[Data shown Boundary: Start]

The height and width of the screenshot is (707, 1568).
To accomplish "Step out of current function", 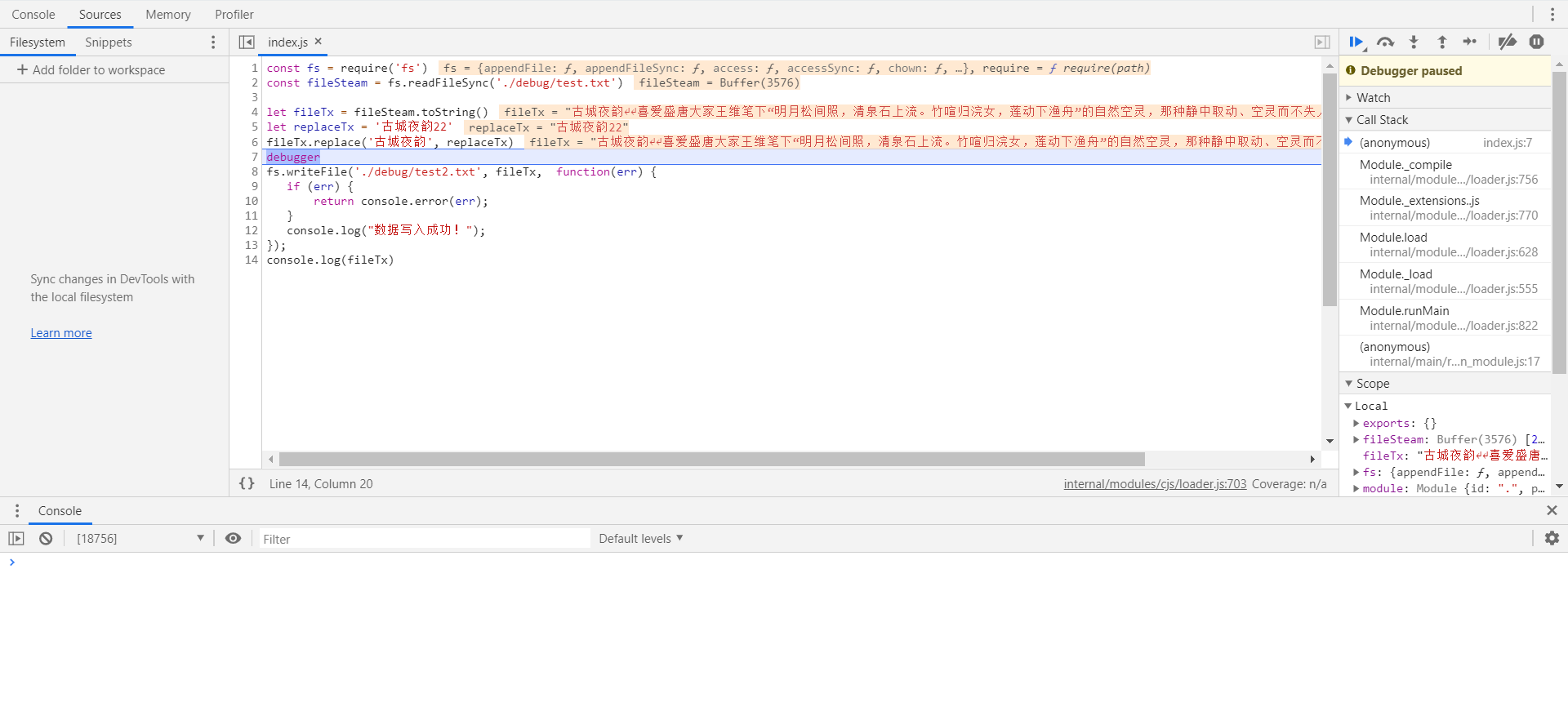I will click(x=1442, y=42).
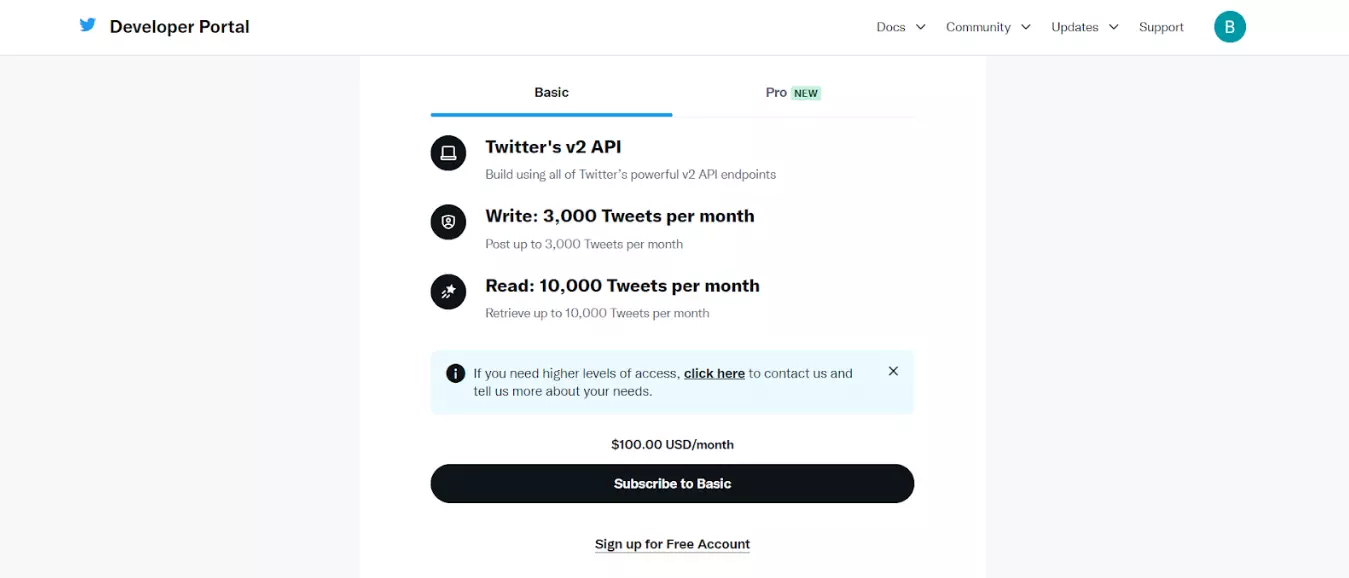Click the info icon in the blue banner

pos(455,372)
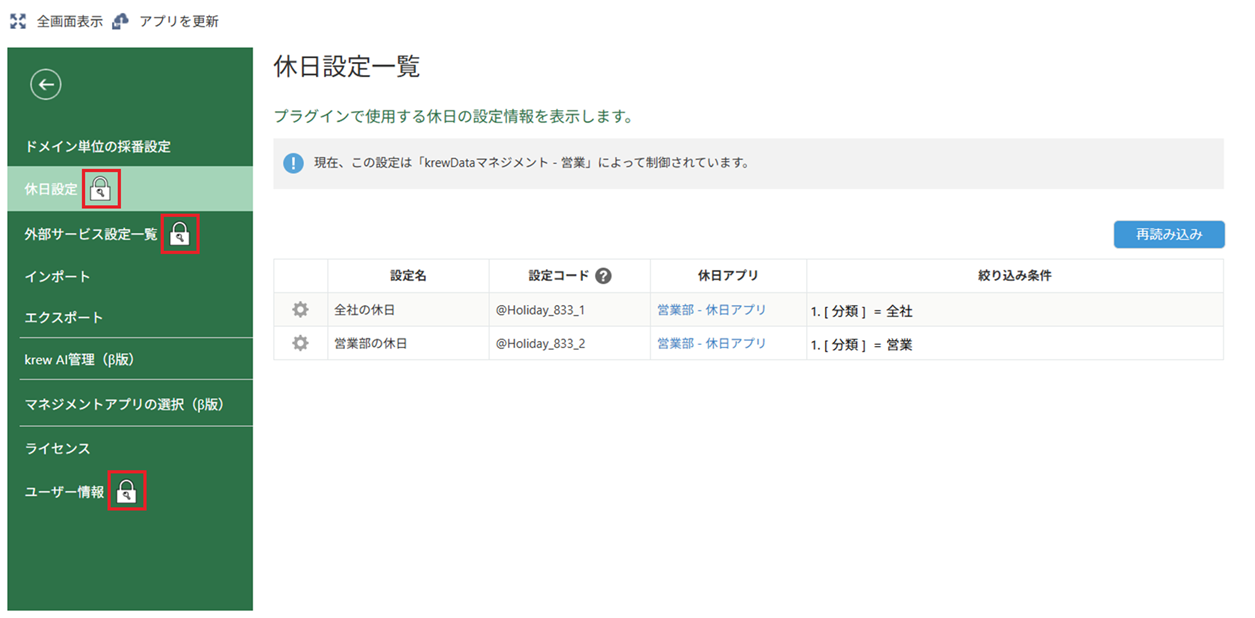Open ドメイン単位の採番設定 menu item
Screen dimensions: 1255x618
pyautogui.click(x=98, y=146)
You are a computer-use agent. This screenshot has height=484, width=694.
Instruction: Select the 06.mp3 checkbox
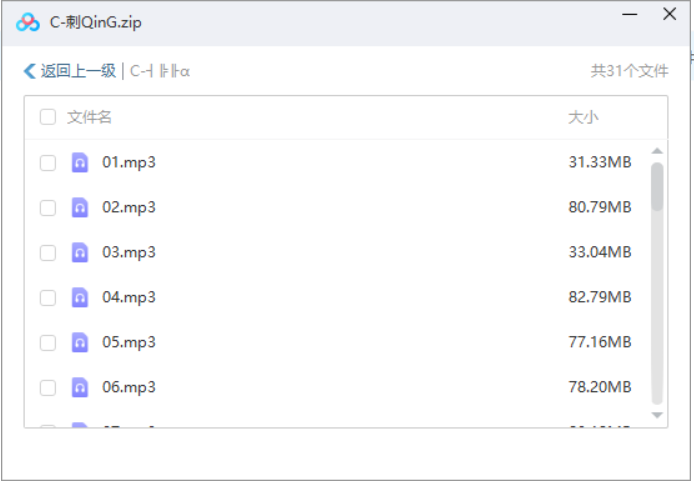tap(48, 388)
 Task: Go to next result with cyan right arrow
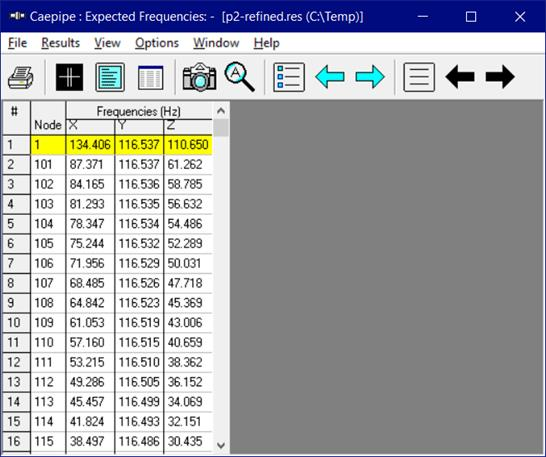[370, 77]
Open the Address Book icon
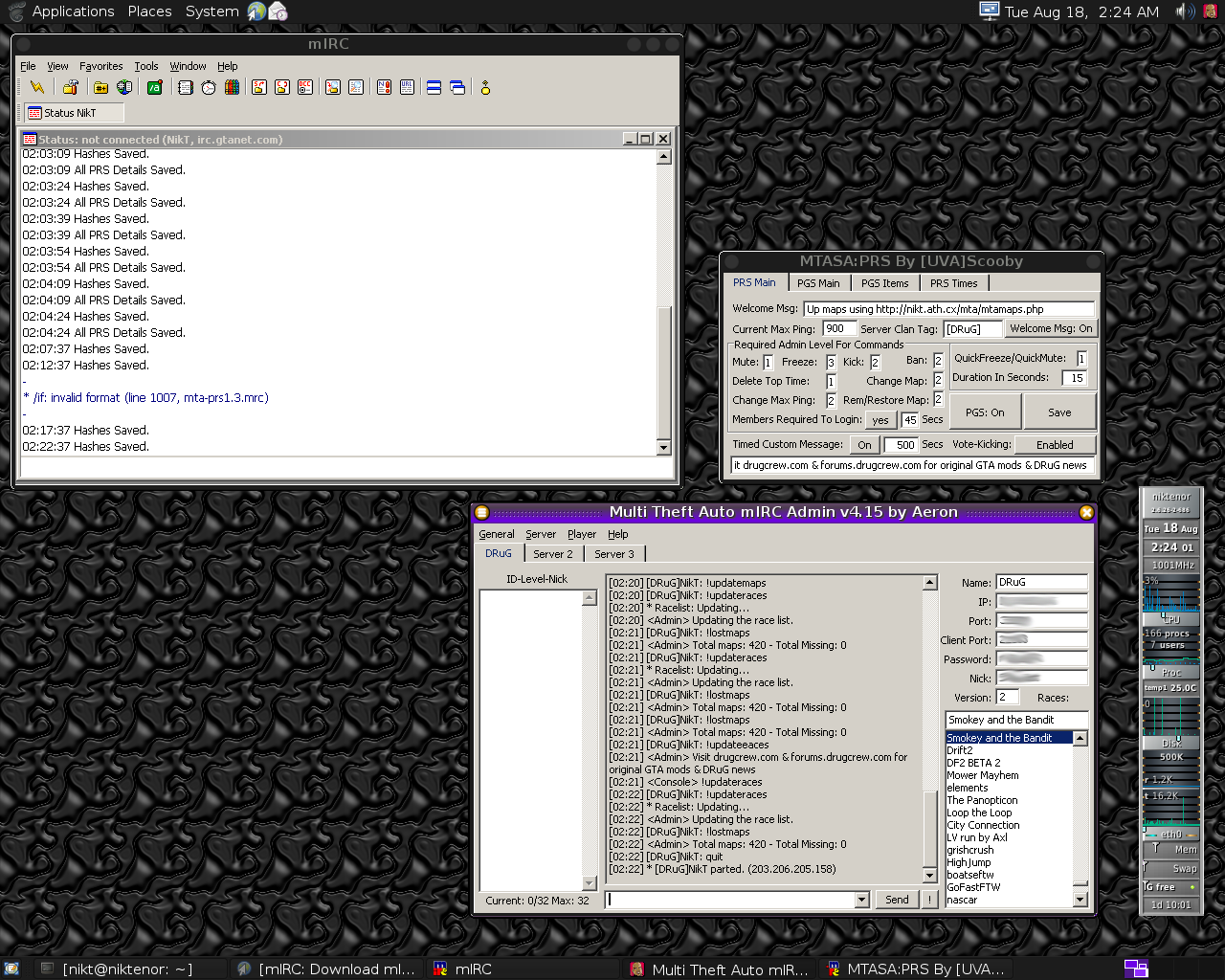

[Data shown Boundary: End]

In the records above, find every line with the word "width" and copy it.

▶ [Answer to this problem]
The height and width of the screenshot is (707, 1568).
You are a computer-use agent. This screenshot has height=484, width=694.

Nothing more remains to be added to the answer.